About 450 Koreans joined the meeting. Ron Kim, a member of the New York State Assembly, Juju Chang, an ABC news anchor, and Dong-chan Kim, head of the Korean American Civic Empowerment, were among the guests.
“This is a meaningful event because those who voted for Park are gathered here,” said Min Seung-ki, president of the Korean-American Association of Greater New York. “I hope the president will lead our homeland by following her father’s heart for continuous economic development and her mother’s heart to resolve the hardships of the people.”
Park’s father, strongman Park Chung Hee, also visited the U.S. as a coup leader and de facto president, but the two trips couldn’t be more different.
In 1961, Park Chung Hee, took three days to reach the U.S. using civilian airlines. At a meeting with then the U.S. President John F. Kennedy, Park proposed to dispatch Korean troops to Vietnam in return for economic assistance, but the American president turned the offer down. His successor, Lyndon B. Johnson, accepted the offer.
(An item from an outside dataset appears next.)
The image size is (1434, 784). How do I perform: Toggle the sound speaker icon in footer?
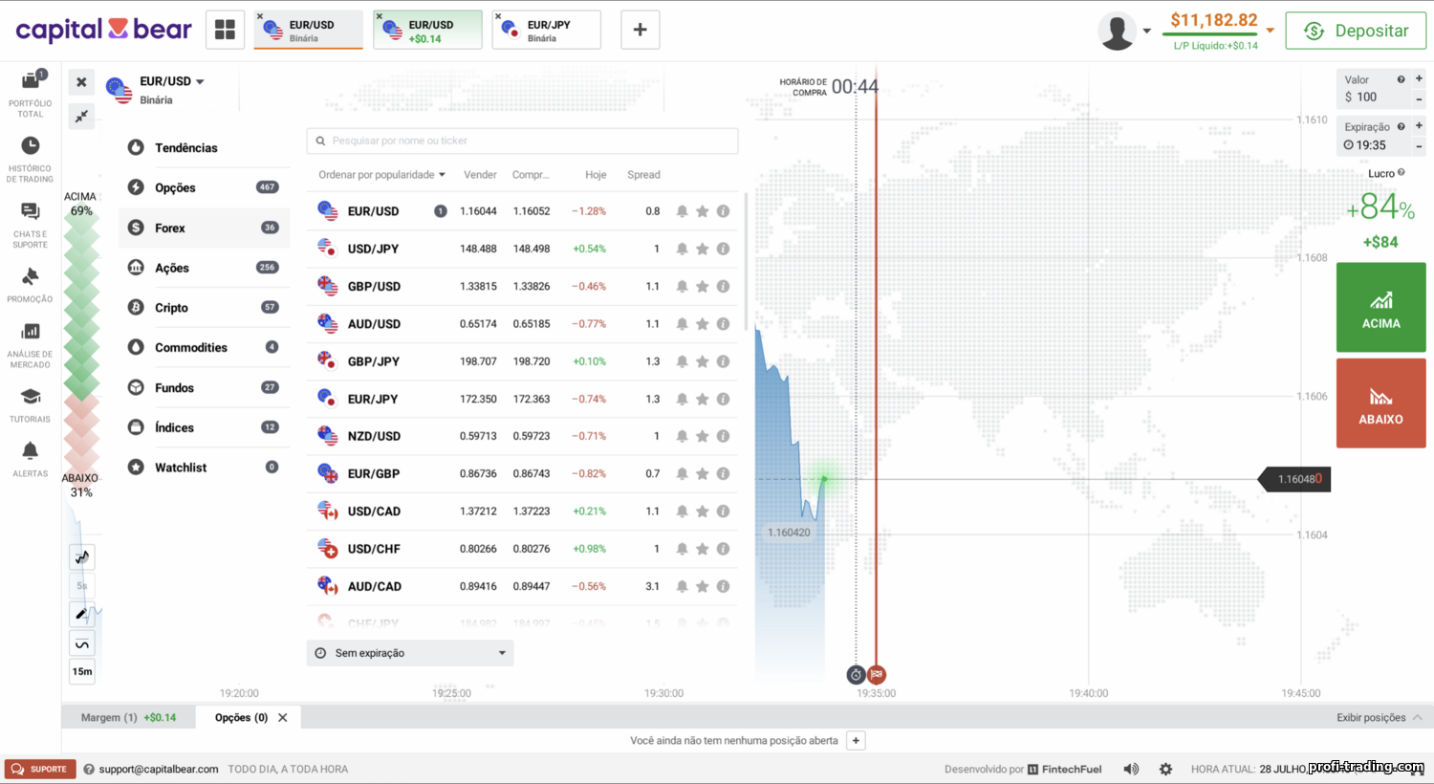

Fifty-two years later, his daughter used a presidential airplane to fly directly to New York. She leads the world’s 15th-largest economy, which rose from the ruins of the 1950-53 Korean War through her father’s strong economic development drive.
The largest-ever economic delegation, including Samsung Electronics Chairman Lee Kun-hee, Hyundai Motor Group Chairman Chung Mong-koo and LG Chairman Koo Bon-moo, joined her trip.
Park is scheduled to meet with UN Secretary General Ban Ki-moon, another icon of Korea’s heightened prestige in the global arena, on her second day in New York. After the meeting, she is to meet with Koreans working at the United Nations.
After wrapping up her stay in the Big Apple, Park was scheduled to move to Washington on Monday afternoon for the highlights of her visit: The Korea-U.S. summit at the White House and her address to a joint session of U.S. Congress.
“Park chose the United States, Korea’s most important ally, as her first destination in order to set the future course of the two countries’ alliance through presidential diplomacy,” Ju said. “It will serve as an opportunity to cement the alliance. It will also be an opportunity for Park to present her ideas and insights as an important woman leader to the United States and the international community.”
During her three-day stay in Washington, the White House arranged for Park to stay at Blair House, the U.S. presidential guest house. Park’s father stayed there as president for four days during a second 1965 visit.
The first event on Park’s itinerary in the U.S. capital city was paying visits to Arlington National Cemetery and the Korean War Veterans Memorial. Her summit with President Obama will take place on Tuesday, to be followed by a joint media conference.